An ongoing result of this favourable tax climate is that fortunes grow. Cantons compete among themselves to attract rich residents. This means ultra-rich Swiss people are not lured away from the country for tax reasons. Meanwhile, ultra-rich foreigners have compelling reasons to relocate to Switzerland. 

There’s no doubt that Switzerland is a comfortable place for a super-rich person to settle. Beyond the tax regime and the some of the best views that money can buy, there are many other lifestyle and financial benefits.

‘It’s a good thing that Switzerland attracts wealthy residents’

The country has a long history of catering for every need of the super-rich, from healthcare to education to top class wealth management services. The luxury sector is highly developed, providing a perfect playground of shopping, dining and exclusive experiences.

But let’s get back to the question of whether the crazily uneven wealth distribution is a problem. It should be pointed out that there are some technical reasons for the recent bulge in wealth distribution.

READ ALSO: Swiss remain richest in world… but it’s not all good news

We have just emerged from a long phase of low-interest rates. When rates are low, asset prices go up. That means things like shares and property, which is what the rich hold. But even if it looks more dramatic than it is, it is still dramatic.

The data for this report only go up to 2018 so things might have changed somewhat. However, other reports have shown that the pandemic did not cause money to drain away from the one per cent. If anything, it worked in their favour financially.

On the face of it, having almost half the country’s personal wealth concentrated in the hands of so few people seems profoundly wrong.

However, according to a leading Swiss expert on wealth distribution, it is rather a net positive. These residents still pay tax and they spend money. “In a narrow national economic sense, it is a good thing to be an attractive place of residence for wealthy foreign nationals,” Professor Marius Brülhart of the University of Lausanne said.

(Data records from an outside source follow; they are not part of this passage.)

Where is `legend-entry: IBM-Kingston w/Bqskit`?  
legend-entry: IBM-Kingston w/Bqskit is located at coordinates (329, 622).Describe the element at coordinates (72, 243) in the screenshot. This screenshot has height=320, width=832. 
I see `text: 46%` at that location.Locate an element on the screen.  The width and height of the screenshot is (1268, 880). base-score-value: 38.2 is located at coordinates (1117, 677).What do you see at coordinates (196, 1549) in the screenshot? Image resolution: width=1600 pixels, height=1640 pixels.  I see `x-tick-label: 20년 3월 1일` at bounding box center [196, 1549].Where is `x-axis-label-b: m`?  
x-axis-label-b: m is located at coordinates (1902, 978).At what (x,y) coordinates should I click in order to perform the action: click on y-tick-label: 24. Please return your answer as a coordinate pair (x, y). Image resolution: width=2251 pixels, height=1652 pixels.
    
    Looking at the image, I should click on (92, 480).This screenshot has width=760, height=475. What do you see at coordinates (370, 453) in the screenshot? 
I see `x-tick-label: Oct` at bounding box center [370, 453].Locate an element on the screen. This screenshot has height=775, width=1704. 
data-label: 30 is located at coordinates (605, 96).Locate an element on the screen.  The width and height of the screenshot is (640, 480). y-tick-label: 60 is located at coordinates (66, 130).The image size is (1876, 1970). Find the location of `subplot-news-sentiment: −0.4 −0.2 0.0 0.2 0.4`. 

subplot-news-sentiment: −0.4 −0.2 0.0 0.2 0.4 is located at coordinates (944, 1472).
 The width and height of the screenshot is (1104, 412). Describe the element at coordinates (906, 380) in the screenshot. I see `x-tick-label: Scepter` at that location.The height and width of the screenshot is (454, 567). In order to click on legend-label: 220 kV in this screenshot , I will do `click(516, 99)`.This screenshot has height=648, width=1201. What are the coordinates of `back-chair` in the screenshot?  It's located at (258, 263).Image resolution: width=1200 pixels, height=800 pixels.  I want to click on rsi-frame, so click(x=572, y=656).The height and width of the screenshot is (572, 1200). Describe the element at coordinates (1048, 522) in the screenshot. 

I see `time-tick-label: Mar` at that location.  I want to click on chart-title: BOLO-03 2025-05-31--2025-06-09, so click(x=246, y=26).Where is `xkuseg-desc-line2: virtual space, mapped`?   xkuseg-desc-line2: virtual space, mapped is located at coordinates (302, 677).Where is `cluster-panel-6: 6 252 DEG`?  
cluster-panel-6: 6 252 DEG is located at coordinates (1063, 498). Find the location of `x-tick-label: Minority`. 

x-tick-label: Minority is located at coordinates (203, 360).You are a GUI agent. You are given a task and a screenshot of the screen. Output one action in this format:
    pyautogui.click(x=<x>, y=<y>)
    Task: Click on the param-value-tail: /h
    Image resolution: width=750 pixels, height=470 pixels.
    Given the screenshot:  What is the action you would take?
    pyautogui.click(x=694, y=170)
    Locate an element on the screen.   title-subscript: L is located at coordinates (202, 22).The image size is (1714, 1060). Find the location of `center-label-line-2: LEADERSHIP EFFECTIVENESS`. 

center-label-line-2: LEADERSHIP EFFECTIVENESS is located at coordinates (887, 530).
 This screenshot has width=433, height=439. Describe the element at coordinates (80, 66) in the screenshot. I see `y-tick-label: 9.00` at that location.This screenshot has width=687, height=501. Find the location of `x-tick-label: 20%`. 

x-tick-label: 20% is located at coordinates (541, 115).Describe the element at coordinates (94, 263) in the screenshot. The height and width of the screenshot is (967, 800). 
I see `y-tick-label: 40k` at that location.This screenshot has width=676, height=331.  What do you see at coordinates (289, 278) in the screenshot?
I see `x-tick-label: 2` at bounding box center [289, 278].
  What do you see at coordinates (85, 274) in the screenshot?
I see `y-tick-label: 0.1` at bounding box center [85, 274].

“However, from a more broadly ethical, global point of view, you could ask whether it is fair to lure wealthy foreigners away from where they made their fortune. Those countries are then losing out on some of their most lucrative taxpayers.”

Swiss direct democracy system mitigates that risk of rich meddling

This issue of economic inequality has been debated for years. The wider social context is relevant. It matters a lot more that someone is sitting on a golden toilet when many in the same society are deprived of decent housing, healthcare or education.

READ ALSO: Swiss richer than ever but wealth inequality persists

In a country like Switzerland with a good social security system and generally good standard of living, you could say it’s tolerable for the rich to be left alone to get richer. In 2019, the average gross income of private households in Switzerland was 9,582 francs per month, with 31 per cent of that eaten up by compulsory deductions and health insurance.

It can be the case that the super-wealthy are blocking the dynamism of the economy by sitting on their billions. This feature of wealth inequality appears not to apply in Switzerland where the economy has had a great run over the past couple of decades.

There is also the concern of a small number of financially powerful people using their money to meddle in politics, but the Swiss direct democracy system mitigates that risk.

I hate to admit but, it is an advantage for Switzerland to have these people here rather than in Monaco or London. And it’s true that some individual municipalities benefit handsomely. IKEA’s founder, for example, famously donated 10 million francs towards a housing complex for the elderly in the village in Vaud where he lived for 37 years.

Not that we should rely on charity. It is up to voters to decide how much their rich neighbours must contribute to the public coffers – through the parties they vote for and how they vote on tax questions.

As long as Switzerland can afford to keep the Swiss and foreign one per cent happy, it will continue to do so. Whisper it from the rooftops: the rich are welcome in Switzerland.